Mr. Waldheim was also stationed in Greece, just outside Salonika, where more than 60,000 Jews were shipped off to Auschwitz. Only 10,000 survived.
“I never heard or learned anything of this while I was there,” Mr. Waldheim said in 1986 in an interview with The New York Times. But according to Professor Herzstein, the historian, Mr. Waldheim prepared numerous reports on the deportations for his superiors, including General Löhr.
“It is hard to believe,” Mr. Herzstein wrote in “Waldheim: The Missing Years,” a 1988 book on his investigations, that “this ambitious young staff officer, whose success had been based in large part on his ability to keep abreast of what was going on, could have failed to notice that most of the Jewish community of Salonika — nearly a third of the city’s population — had been shipped off to Auschwitz.”
He added, “As that officer, Kurt Waldheim served as an efficient and effective cog in the machinery of genocide.”
On leave between his Balkan assignments, Mr. Waldheim managed to marry Elisabeth Ritschel and complete his law degree thesis at the University of Vienna in 1944. His wife, also a law student, was an ardent Nazi who before the war had renounced her Roman Catholic faith and joined the League of German Maidens, the young women’s equivalent of the Hitler Youth. She applied for Nazi Party membership as soon as she was old enough, and was accepted in 1941.

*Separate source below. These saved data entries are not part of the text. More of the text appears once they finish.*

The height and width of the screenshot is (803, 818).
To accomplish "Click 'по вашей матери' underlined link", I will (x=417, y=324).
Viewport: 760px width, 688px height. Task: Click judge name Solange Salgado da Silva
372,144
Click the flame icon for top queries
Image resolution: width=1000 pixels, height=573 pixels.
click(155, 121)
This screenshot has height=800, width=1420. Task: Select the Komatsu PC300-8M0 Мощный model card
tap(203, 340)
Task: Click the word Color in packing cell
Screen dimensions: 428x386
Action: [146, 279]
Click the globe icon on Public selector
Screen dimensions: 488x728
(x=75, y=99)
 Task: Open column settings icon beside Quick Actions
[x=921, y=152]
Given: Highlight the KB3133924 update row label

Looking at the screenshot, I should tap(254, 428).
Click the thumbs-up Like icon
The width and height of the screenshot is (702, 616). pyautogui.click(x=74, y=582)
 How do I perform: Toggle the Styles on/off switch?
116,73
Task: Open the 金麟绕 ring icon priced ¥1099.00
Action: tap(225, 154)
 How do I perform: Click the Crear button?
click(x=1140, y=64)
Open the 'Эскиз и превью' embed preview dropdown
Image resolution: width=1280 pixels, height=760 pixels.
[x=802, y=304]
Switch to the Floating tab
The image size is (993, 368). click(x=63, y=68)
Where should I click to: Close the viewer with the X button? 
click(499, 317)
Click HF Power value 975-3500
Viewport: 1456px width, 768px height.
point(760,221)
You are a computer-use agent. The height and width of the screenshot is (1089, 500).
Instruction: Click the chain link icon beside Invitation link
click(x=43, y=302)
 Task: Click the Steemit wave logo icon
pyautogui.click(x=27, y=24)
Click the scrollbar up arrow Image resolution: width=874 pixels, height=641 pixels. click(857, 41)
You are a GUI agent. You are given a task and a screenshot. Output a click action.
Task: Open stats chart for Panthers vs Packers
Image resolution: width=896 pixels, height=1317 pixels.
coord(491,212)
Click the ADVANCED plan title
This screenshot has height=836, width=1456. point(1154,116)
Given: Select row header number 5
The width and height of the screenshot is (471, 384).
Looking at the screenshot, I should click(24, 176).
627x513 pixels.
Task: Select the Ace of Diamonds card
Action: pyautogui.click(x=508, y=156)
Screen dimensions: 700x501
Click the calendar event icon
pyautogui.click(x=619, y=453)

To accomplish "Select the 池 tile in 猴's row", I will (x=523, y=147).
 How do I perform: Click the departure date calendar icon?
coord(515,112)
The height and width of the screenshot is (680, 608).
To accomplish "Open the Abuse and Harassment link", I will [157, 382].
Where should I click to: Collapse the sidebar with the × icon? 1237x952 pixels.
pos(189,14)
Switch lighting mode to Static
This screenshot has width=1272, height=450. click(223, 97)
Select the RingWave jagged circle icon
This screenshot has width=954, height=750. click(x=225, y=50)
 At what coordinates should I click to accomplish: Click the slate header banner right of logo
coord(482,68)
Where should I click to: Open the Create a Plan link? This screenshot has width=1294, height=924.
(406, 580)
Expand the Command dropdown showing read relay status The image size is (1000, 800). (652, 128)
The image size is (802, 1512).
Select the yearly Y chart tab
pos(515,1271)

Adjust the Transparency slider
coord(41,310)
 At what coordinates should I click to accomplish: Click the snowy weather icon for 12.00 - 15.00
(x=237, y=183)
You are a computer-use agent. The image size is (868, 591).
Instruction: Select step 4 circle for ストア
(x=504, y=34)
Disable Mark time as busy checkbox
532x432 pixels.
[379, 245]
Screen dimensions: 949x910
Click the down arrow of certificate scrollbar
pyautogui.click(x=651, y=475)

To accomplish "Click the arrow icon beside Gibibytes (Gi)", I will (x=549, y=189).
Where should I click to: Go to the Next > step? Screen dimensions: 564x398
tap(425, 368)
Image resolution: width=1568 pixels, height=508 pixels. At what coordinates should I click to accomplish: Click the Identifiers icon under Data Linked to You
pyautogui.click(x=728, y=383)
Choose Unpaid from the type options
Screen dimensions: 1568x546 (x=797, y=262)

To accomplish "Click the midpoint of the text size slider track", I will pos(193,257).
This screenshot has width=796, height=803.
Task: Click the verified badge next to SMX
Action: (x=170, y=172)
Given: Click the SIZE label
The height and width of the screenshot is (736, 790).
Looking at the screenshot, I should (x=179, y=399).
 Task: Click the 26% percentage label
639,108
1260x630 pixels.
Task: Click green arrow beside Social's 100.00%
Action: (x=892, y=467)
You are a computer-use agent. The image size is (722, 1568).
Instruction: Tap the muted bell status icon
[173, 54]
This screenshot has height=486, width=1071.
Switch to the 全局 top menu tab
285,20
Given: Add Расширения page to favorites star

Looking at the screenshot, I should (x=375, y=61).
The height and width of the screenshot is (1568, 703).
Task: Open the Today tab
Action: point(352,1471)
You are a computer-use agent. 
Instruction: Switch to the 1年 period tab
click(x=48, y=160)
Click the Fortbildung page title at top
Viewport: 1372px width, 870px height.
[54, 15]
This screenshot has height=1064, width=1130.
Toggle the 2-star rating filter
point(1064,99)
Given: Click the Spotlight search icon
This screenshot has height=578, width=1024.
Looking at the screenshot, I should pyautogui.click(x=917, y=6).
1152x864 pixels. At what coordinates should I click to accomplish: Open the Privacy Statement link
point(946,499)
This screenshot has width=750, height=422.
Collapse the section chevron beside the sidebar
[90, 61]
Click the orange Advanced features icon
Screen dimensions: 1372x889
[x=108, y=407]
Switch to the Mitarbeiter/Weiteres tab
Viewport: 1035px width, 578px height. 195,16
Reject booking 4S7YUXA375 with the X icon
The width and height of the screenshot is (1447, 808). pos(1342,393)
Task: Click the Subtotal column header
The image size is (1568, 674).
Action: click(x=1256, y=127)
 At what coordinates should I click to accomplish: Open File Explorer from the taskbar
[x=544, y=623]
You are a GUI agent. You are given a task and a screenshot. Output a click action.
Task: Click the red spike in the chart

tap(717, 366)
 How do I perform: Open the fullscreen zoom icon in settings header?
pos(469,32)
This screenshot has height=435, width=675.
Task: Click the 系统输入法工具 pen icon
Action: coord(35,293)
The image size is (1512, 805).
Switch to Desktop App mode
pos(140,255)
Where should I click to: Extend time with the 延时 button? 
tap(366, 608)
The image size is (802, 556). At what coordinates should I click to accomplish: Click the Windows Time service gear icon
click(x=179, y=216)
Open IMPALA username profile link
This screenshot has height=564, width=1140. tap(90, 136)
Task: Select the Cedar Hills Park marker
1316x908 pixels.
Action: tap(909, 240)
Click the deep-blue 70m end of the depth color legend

The Waldheims had two daughters, Liselotte and Christa, and a son, Gerhard, who became an active defender of his father when revelations of his Nazi past surfaced in 1986. They, along with their mother, survive Mr. Waldheim.
With the end of World War II, the Allies designated Austria as a nation invaded by the Nazis rather than Germany’s willing partner. The country’s new status helped assuage the fears of thousands of Austrian combatants like Mr. Waldheim. Moreover, Austria remained neutral in the growing cold war between East and West.
A Political Career Begins In a Postwar Calm
In December 1945, Mr. Waldheim became a personal assistant to Karl Gruber, who was soon appointed foreign minister. Mr. Waldheim worked closely with Mr. Gruber on a bitter border dispute with Yugoslavia, by then a Communist country under the leadership of Tito, the Partisans’ wartime commander.
Mr. Waldheim was almost undone by his role in the dispute. In September 1947, the Yugoslav Interior Ministry discovered that he had been an intelligence officer in a German Army unit involved in atrocities against the Partisans. The next year, the Yugoslavs had Mr. Waldheim’s name added to the United Nations War Crimes Commission list of suspected war criminals, a procedure that often led to extradition and trial.